DIRECTION A:
Reproduce, line for line, the part of the records that runs from their first line through the line containing "I will pos(555,20).", including both of those lines.

The company says its net loss attributable to common shareholders amounted to $1.24 billion or $1.36 per share for the quarter ended Sept. 30 compared with a profit of $640 million or 70 cents per share a year earlier.

On an adjusted basis, BCE says it earned 75 cents per share in its latest quarter compared with an adjusted profit of 81 cents per share in the same quarter last year.

“Bell’s results for the third quarter demonstrate that we are disciplined in our pursuit of profitable growth in an intensely competitive environment,” BCE chief executive Mirko Bibic said in a statement.

“Our focus this quarter, and throughout 2024, has been to attract higher-margin subscribers and reduce costs to help offset short-term revenue impacts from sustained competitive pricing pressures, slow economic growth and a media advertising market that is in transition.”

Operating revenue for the quarter totalled $5.97 billion, down from $6.08 billion in its third quarter of 2023.

BCE also said it now expects its revenue for 2024 to fall about 1.5 per cent compared with earlier guidance for an increase of zero to four per cent.

The company says the change comes as it faces lower-than-anticipated wireless product revenue and sustained pressure on wireless prices.

BCE added 33,111 net postpaid mobile phone subscribers, down 76.8 per cent from the same period last year, which was the company’s second-best performance on the metric since 2010.

It says the drop was driven by higher customer churn — a measure of subscribers who cancelled their service — amid greater competitive activity and promotional offer intensity. BCE’s monthly churn rate for the category was 1.28 per cent, up from 1.1 per cent during its previous third quarter.

The company also saw 11.6 per cent fewer gross subscriber activations “due to more targeted promotional offers and mobile device discounting compared to last year.”

Bell’s wireless mobile phone average revenue per user was $58.26, down 3.4 per cent from $60.28 in the third quarter of the prior year.

DIRECTION B:
Summarize the text on BCE's third-quarter results in two sentences.

[Word and element locating data]
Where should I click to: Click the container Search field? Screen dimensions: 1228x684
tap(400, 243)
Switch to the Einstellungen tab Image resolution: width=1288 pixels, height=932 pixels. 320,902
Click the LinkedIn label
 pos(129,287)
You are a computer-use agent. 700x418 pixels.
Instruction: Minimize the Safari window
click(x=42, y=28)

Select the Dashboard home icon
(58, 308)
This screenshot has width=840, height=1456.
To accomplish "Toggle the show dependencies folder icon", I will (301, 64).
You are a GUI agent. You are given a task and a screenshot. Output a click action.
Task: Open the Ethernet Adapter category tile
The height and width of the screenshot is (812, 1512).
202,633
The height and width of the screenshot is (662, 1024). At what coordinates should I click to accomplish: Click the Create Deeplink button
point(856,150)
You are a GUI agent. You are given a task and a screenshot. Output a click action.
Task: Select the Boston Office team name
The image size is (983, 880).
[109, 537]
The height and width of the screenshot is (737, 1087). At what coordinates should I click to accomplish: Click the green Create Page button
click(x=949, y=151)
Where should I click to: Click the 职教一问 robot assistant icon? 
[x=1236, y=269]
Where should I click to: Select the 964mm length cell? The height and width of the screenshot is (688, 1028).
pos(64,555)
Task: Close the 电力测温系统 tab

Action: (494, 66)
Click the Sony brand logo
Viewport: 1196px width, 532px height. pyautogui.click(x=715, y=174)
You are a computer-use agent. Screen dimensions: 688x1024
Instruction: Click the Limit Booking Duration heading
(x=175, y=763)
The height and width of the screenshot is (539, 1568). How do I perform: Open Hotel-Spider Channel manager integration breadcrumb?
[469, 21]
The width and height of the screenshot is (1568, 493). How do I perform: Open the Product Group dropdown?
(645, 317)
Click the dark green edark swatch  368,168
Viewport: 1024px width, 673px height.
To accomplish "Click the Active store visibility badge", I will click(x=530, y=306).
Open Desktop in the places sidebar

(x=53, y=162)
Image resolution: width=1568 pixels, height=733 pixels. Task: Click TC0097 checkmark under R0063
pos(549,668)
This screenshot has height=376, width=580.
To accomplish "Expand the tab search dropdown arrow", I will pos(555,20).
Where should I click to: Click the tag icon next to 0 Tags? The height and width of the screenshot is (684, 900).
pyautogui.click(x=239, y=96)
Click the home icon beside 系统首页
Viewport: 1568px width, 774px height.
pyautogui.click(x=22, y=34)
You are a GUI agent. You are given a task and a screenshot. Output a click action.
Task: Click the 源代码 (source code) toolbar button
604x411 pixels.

CORRECT ANSWER A:
Where should I click to: Click the container Search field? Screen dimensions: 1228x684
tap(400, 243)
Switch to the Einstellungen tab Image resolution: width=1288 pixels, height=932 pixels. 320,902
Click the LinkedIn label
 pos(129,287)
You are a computer-use agent. 700x418 pixels.
Instruction: Minimize the Safari window
click(x=42, y=28)

Select the Dashboard home icon
(58, 308)
This screenshot has width=840, height=1456.
To accomplish "Toggle the show dependencies folder icon", I will (301, 64).
You are a GUI agent. You are given a task and a screenshot. Output a click action.
Task: Open the Ethernet Adapter category tile
The height and width of the screenshot is (812, 1512).
202,633
The height and width of the screenshot is (662, 1024). At what coordinates should I click to accomplish: Click the Create Deeplink button
point(856,150)
You are a GUI agent. You are given a task and a screenshot. Output a click action.
Task: Select the Boston Office team name
The image size is (983, 880).
[109, 537]
The height and width of the screenshot is (737, 1087). At what coordinates should I click to accomplish: Click the green Create Page button
click(x=949, y=151)
Where should I click to: Click the 职教一问 robot assistant icon? 
[x=1236, y=269]
Where should I click to: Select the 964mm length cell? The height and width of the screenshot is (688, 1028).
pos(64,555)
Task: Close the 电力测温系统 tab

Action: (494, 66)
Click the Sony brand logo
Viewport: 1196px width, 532px height. pyautogui.click(x=715, y=174)
You are a computer-use agent. Screen dimensions: 688x1024
Instruction: Click the Limit Booking Duration heading
(x=175, y=763)
The height and width of the screenshot is (539, 1568). How do I perform: Open Hotel-Spider Channel manager integration breadcrumb?
[469, 21]
The width and height of the screenshot is (1568, 493). How do I perform: Open the Product Group dropdown?
(645, 317)
Click the dark green edark swatch  368,168
Viewport: 1024px width, 673px height.
To accomplish "Click the Active store visibility badge", I will click(x=530, y=306).
Open Desktop in the places sidebar

(x=53, y=162)
Image resolution: width=1568 pixels, height=733 pixels. Task: Click TC0097 checkmark under R0063
pos(549,668)
This screenshot has height=376, width=580.
To accomplish "Expand the tab search dropdown arrow", I will pos(555,20).

CORRECT ANSWER B:
BCE reported a net loss attributable to common shareholders of $1.24 billion, or $1.36 per share, for the quarter ended Sept. 30, compared with a profit of $640 million a year earlier, and its operating revenue fell to $5.97 billion from $6.08 billion. The company now expects 2024 revenue to fall about 1.5 percent because of lower-than-anticipated wireless product revenue and sustained pressure on wireless prices, and its net postpaid mobile phone additions dropped 76.8 percent as customer churn rose.